No fire yet today, the house is holding the heat well, sun is out helping a bit too. Just hit 50° outside, internal holding steady at 69°
Wasn't freezing here today but it was cool enough to keep the stove hot. Burned all day with sticks my wife collected from the yard when we moved in and bigger splitting scraps. I always want the "good stuff" but we managed to keep the stove hot all day with stuff I would have tossed if not for my wife. After an hour of keeping the stove hot with it, I went to the uglies I was gonna give away and busted them into small pieces for next winter. I can keep the stove rolling all weekend with that stuff I was gonna scrap. More wood is good.
Still burning the Pine & Hemlock, when I came home from being in the woods the wife had the upstairs at 73, it felt great. We heat from the basement so 73 upstairs with shoulder season wood is gooder! At the end of the week, we'll switch over to Cherry. We had 1.83 cord of shoulder season wood (not face) ready for this year, we'll keep one stack (.61 of a cord) back for the spring. For Cherry we have just under three cord ready. We'll save the best stuff for the 30 below P.V. later on.
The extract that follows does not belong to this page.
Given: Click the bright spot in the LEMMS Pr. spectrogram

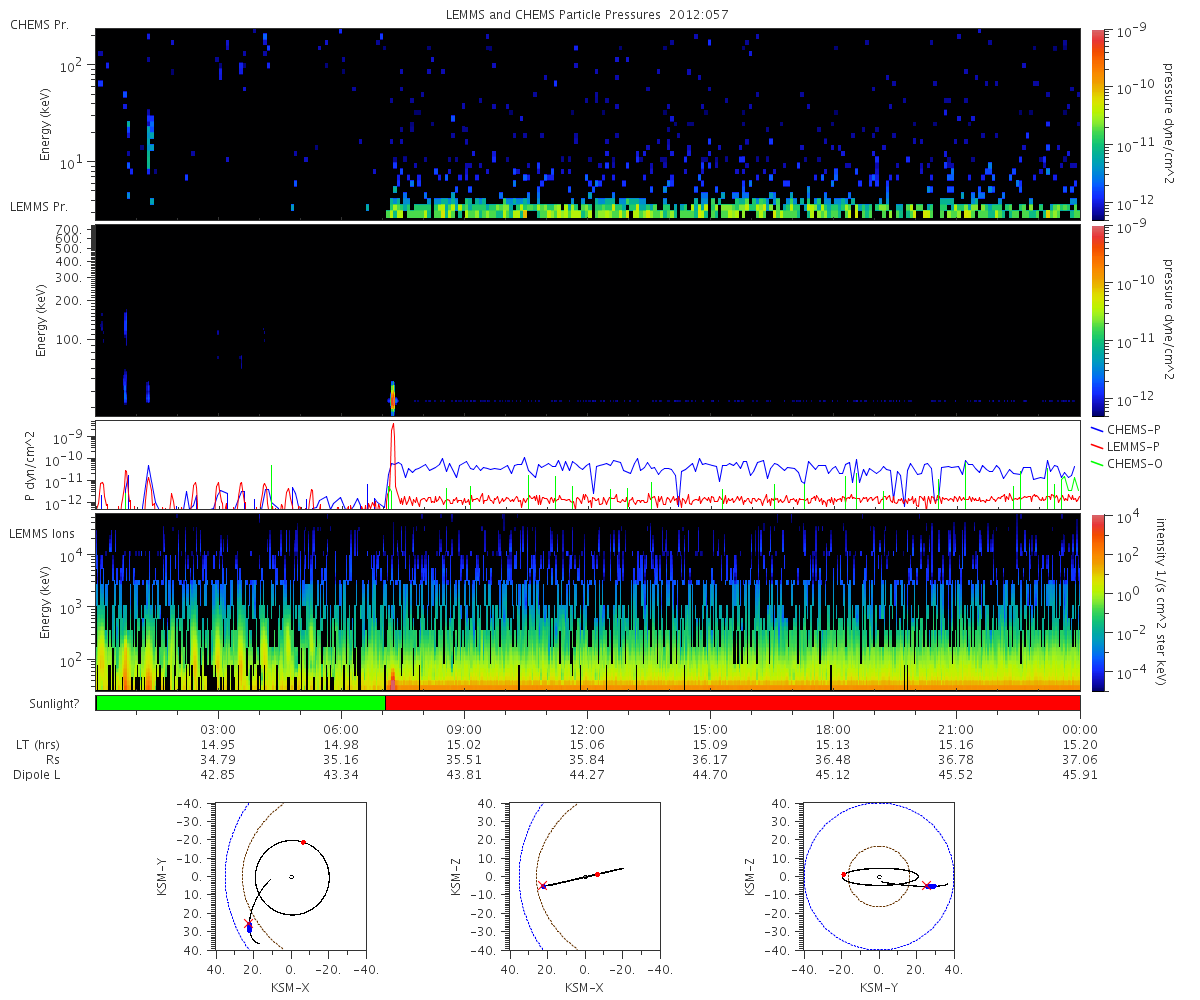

41 outside 78 in the house, burning ash and Elm I bought a whole bunch of popsicles when I had strep throat so now I'm trying to eat them up
37° out, finally had to light up Top down fire with some oak on the bottom, maple on top. I have come to really appreciate the top down method during this shoulder season.
It's 41º here this morning. You never know what it is going to be like. Ash, Spruce, and a little Maple still in the boiler from last night. Not much heat demand.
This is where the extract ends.